Nick Turner, an academic consultant medical oncologist at the UK’s Institute of Cancer Research, who specialises in breast cancer but was not involved in the Enhertu trials, said it is very likely in the future that oncologists will prescribe Enhertu instead of the previous standard medicine, Kadcyla.

“We’ll then be on the way to really curing the substantial majority of patients with early-stage HER2-positive breast cancer,” Turner said.

Roche said Kadcyla will still be an important option for patients, with its well-established record of safety and efficacy, and the company is exploring using it in combination with another of its cancer drugs.

However, Enhertu has significant side effects. Patients often have the same side effects well known from chemotherapy — such as sickness and hair loss — and there is much smaller risk of developing a serious lung condition. Early-stage patients tend to take a drug for longer and they may find it hard to tolerate over time.

Daiichi is also creating other drugs based on the same platform as Enhertu, one of which is also part of a partnership with AstraZeneca. Gareth Powell, head of healthcare at specialist fund manager Polar Capital, said Enhertu has helped take AstraZeneca to a “whole new level in terms of growth potential” — and when sales take off, would ultimately boost margins at Daiichi.

“At some point, this product gets so big, you can’t spend it fast enough in terms of investment,” he said.

Analysts at Credit Suisse in London said the competition is at least three years behind.

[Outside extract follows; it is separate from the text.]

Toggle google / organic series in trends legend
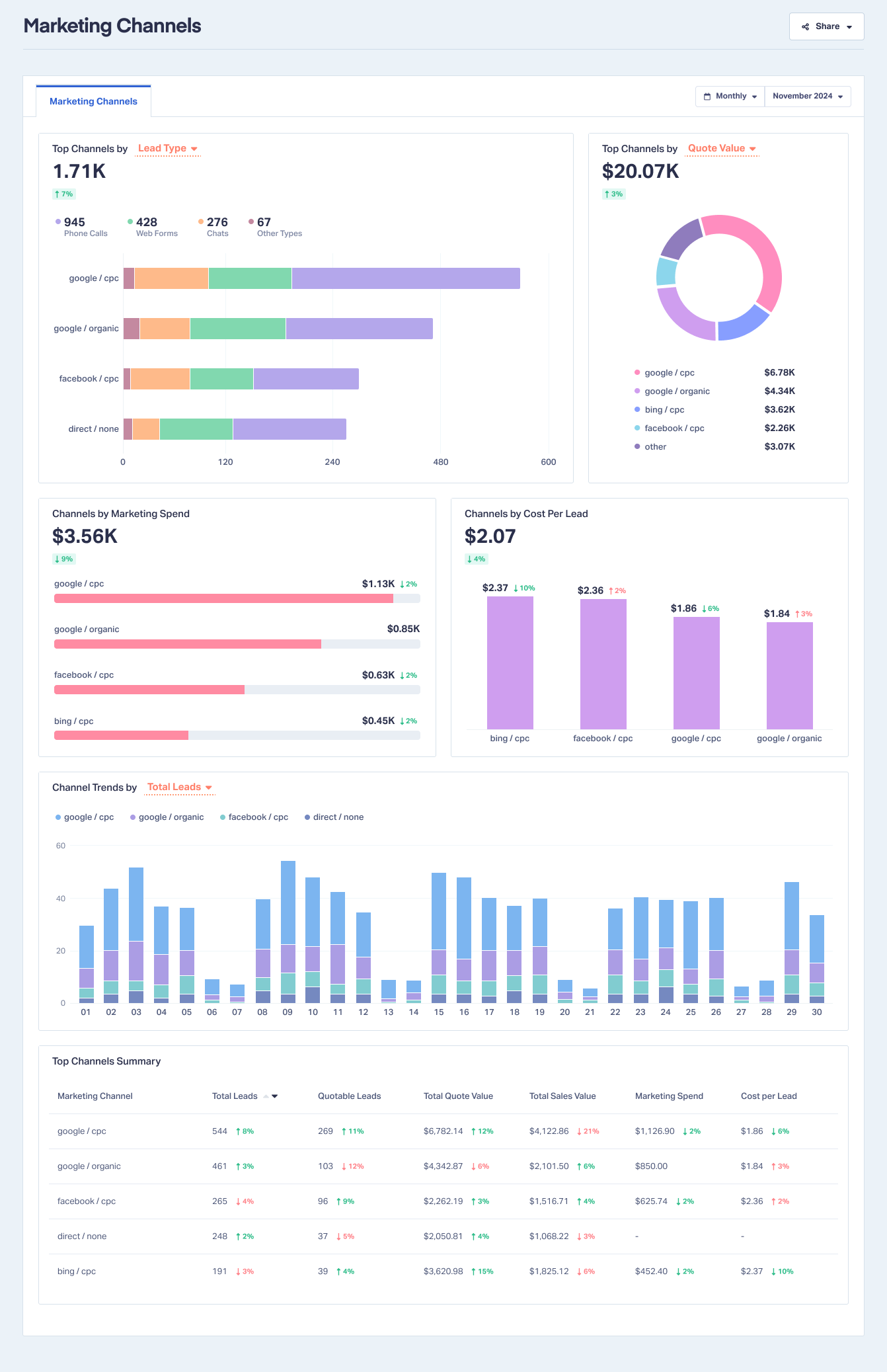 [167, 817]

They believe if all of the treatments based on the platform that combines antibodies with a molecule to kill cancer cells in the pipeline are successful, it could add up to an opportunity as big as Merck’s blockbuster oncology drug Keytruda, which hit $17.2bn in sales in 2021. But they warned that investor expectations are already very high, so that if anything did go wrong, it could hit shares in AstraZeneca.


For patients, Enhertu promises time. Emma Fisher was diagnosed with breast cancer in 2016 when she was just 35, and two years later, found out it had spread. The average lifespan of someone with secondary breast cancer is two to five years.

Fisher’s private health insurance paid for the drug, but she testified to the UK’s National Institute of Clinical Excellence to try to persuade authorities to pay for it for everyone on the NHS. NICE now covers the drug for many patients with HER2-positive breast cancer, and will consider it for cancers with low levels of HER2 in 2023.

“Twelve months is a phenomenally long amount of time. It might not sound like a huge amount of time to somebody who doesn’t have incurable cancer. But for somebody with incurable cancer, an extra 12 months is everything,” she said.

The chart depicting the results from the Enhertu trial has been amended since initial publication to clarify that the figures relate to Destiny Breast-04 only, which was in HER2 low patients only, not in patients with high levels of HER2.